Juve agli ottavi, ma Lichtsteiner avverte: «Eviterei Real e Bayern»

TORINO. Un en plein per chiudere il 2014 in testa al campionato e mettere in bacheca il primo trofeo dell'era Allegri, la Supercoppa italiana in palio il 22 dicembre a Doha. Raggiunti gli ottavi di...

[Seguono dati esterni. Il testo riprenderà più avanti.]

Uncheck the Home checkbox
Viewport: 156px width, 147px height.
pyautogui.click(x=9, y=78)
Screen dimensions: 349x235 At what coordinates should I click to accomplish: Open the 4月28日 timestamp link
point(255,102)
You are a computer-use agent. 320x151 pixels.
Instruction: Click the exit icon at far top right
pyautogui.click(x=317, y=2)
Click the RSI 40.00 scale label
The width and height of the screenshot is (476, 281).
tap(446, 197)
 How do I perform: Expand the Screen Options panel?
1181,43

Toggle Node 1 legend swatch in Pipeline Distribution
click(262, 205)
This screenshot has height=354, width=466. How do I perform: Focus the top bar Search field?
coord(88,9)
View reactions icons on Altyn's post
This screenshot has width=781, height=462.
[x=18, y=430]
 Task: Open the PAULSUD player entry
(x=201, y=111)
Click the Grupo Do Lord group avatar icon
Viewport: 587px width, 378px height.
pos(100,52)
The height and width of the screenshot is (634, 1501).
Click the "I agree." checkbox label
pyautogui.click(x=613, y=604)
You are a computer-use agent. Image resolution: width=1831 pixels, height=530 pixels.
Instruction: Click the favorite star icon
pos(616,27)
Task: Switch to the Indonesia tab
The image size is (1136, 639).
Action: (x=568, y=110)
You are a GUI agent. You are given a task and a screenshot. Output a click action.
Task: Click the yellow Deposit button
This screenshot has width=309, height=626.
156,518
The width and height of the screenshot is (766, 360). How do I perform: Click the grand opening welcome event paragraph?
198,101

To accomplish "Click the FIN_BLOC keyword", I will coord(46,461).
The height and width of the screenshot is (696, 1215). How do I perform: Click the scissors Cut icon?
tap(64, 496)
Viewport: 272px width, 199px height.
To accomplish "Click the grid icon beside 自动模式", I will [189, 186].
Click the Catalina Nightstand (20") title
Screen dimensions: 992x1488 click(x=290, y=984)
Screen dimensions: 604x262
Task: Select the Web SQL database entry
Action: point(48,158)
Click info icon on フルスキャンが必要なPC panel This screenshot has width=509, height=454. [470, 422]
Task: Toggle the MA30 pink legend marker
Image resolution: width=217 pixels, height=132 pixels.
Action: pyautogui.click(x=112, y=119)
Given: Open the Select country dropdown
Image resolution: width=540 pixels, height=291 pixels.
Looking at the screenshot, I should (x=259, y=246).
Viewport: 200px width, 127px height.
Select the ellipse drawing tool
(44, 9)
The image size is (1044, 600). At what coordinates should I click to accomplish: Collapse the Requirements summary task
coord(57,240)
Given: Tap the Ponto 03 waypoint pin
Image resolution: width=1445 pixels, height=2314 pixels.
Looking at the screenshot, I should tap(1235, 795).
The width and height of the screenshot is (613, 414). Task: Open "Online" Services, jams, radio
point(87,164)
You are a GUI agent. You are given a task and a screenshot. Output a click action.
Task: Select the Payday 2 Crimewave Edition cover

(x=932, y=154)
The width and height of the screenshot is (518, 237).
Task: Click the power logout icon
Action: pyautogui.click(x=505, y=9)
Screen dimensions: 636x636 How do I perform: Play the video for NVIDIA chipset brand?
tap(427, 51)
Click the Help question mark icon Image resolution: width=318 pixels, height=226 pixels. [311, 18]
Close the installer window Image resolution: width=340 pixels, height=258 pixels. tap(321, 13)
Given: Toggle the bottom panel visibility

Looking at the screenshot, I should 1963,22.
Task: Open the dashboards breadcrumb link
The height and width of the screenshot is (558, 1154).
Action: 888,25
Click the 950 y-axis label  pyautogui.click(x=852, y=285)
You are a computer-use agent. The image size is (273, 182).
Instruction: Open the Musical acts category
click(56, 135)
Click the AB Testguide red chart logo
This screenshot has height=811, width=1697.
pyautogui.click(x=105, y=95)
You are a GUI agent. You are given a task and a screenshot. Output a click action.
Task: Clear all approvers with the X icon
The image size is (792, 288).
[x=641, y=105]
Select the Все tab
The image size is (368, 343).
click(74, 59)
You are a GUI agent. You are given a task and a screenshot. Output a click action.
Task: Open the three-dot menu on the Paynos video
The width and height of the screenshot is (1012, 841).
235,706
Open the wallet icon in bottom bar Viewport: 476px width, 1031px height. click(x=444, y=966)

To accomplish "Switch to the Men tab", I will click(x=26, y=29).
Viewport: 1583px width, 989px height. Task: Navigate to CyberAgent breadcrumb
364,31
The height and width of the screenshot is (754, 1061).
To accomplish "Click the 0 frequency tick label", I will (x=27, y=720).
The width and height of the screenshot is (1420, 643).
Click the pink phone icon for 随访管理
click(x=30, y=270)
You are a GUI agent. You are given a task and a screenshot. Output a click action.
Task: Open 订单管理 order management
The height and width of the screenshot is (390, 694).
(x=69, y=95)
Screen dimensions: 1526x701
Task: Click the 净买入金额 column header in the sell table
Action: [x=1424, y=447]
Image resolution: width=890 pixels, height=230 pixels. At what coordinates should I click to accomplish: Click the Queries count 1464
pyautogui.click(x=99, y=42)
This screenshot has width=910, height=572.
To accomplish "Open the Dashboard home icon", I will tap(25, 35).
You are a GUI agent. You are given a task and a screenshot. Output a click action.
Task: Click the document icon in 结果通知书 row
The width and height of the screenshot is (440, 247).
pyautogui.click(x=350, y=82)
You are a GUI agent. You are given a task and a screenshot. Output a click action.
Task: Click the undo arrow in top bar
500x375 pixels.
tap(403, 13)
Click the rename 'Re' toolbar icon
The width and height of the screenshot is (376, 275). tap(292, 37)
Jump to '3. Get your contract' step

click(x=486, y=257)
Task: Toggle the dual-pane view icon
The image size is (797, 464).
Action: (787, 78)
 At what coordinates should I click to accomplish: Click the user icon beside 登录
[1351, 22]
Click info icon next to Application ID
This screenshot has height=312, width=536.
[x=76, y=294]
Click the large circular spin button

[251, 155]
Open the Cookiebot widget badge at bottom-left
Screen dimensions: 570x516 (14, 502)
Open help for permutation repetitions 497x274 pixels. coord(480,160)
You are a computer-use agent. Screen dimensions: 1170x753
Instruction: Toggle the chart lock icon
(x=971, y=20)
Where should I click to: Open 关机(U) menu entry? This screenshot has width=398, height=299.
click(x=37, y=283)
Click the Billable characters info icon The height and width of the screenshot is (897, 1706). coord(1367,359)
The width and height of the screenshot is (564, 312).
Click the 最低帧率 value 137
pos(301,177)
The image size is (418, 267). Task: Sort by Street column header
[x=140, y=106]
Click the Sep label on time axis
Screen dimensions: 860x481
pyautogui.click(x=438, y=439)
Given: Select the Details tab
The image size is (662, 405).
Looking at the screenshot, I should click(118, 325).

TORINO. Un en plein per chiudere il 2014 in testa al campionato e mettere in bacheca il primo trofeo dell'era Allegri, la Supercoppa italiana in palio il 22 dicembre a Doha. Raggiunti gli ottavi di Champions, la Juve pianifica una chiusura d'anno con altri fuochi d'artificio, mentre sonda il mercato per rinforzare la rosa: prima di Natale punta al bottino pieno domenica contro la Sampdoria, poi in casa del Cagliari di Zeman, infine nel trofeo di Lega contro il Napoli. Tra un impegno e l'altro, il sorteggio di Champions, lunedì a Nyon: «Le avversarie da evitare sono 3-4 », dice Stephan Lichtsteiner, «sicuramente Real e Bayern, ovviamente anche il Barcellona, tutte big difficili da superare in due partite. Andare agli ottavi era un obbligo, ora speriamo: la squadra c'è, i giocatori ci sono, l'allenatore e lo staff pure. E poi serve anche un pizzico di fortuna, come sempre, per vincere». Ma è sulla Samp rivelazione che si concentrano ora le attenzioni, un 'avversaria «assolutamente da non sottovalutare perché», spiega il difensore svizzero, « davanti ha giocatori forti e veloci, ma anche centrocampo e difesa sono molto solidi. E la guida Mihajlovic: mi piace il suo carattere: è uno che vive il calcio». Contro i blucerchiati, mancherà Chiellini, squalificato, ed Allegri lo rimpiazzerà con Ogbonna. Non è una novità per il tecnico bianconero, la penuria di difensori. Anche questa volta quattro assenti: Caceres e Marrone non sono ancora pronti, il rientro di Asamoah e Barzagli resta lontano. Un solo difensore non ha perso un colpo: Bonucci, 20 presenze tra campionato e Champions. Con lui sempre in campo in Coppa Buffon e Chiellini, ma entrambi hanno saltato qualche gara di campionato: il portiere non ha giocato il derby, per colpa di una spalla dolorante, Chiellini aveva già perso le prime due partite, obbligato a smaltire la squalifica rimediata alla fine della scorsa stagione.